The well-known phrase ‘trick or treat’ at Halloween doesn’t just mean children come home with arms full of sweets. It also means a lot of waste, especially wrappers and discarded costumes.
An estimated seven million Halloween costumes are binned in the UK each year. As this includes plastic masks and accessories, we’re talking about an estimated 2000 tonnes of plastic waste. On top of this, over 300 000 tonnes of textiles are sent to landfill every year. Sweet sales at Halloween are in the high millions and pose a significant recycling challenge.
Veolia has launched a dedicated Halloween recycling scheme – named Procycle – ‘to bring those wrappers and costumes back from the dead’. The seasonal scheme targets textiles as well as disposable plastics like bags, straws and wrappers an the company says people can have fun ‘without feeling sinful’.

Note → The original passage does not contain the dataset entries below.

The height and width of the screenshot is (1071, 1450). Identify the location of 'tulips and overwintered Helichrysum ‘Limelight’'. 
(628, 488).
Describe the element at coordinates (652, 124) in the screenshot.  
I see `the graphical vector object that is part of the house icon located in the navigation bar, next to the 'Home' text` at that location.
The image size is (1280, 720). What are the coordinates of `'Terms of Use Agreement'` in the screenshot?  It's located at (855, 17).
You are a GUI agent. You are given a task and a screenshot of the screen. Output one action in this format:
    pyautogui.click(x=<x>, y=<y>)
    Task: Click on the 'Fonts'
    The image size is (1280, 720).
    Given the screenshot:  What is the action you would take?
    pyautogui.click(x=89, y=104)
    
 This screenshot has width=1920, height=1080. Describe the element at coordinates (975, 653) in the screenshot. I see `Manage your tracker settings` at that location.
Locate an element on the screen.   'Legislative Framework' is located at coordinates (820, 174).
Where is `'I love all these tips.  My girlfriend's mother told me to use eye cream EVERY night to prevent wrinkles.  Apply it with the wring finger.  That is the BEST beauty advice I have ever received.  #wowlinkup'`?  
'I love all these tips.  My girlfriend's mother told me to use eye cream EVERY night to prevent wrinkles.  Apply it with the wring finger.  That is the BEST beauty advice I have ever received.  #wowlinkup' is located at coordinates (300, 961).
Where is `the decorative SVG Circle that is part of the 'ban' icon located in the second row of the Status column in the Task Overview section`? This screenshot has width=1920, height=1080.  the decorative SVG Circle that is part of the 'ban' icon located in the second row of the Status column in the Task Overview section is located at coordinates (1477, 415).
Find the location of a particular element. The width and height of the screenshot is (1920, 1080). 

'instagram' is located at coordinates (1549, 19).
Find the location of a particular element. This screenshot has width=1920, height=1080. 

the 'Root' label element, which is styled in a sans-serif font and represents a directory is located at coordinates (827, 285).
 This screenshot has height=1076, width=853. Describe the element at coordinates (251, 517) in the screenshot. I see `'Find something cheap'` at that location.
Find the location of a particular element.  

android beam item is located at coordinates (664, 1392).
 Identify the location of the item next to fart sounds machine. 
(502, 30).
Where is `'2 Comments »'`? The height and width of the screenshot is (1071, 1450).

Procycle covers seven products:
- Plastic straws
- Textiles and clothes
- Sweet wrappers
- Milk bottles and tops
- Plastic toys
- Plastic healthcare bottles
- Recycled paper straws
Veolia’s chief technology & innovation officer Richard Kirkman notes that close to a billion chocolates and sweets are sold during Halloween in the UK. ‘We are focused on the sweet, not the sour, this 31 October,’ he says. ‘Halloween is a time to spook with your outfits, not to be haunted by pollution. We hope to encourage consumers to turn a scary situation into a sustainable one.’
How does it work?
Consumers and businesses receive a box – made from recycled content – in the preferred size (small, medium, large) and for a specific waste stream. When it’s full, the owner can arrange a date and time for a free collection and purchase a new box to start the journey again. ‘We recycle everything, including the box and the liner,’ Veolia says.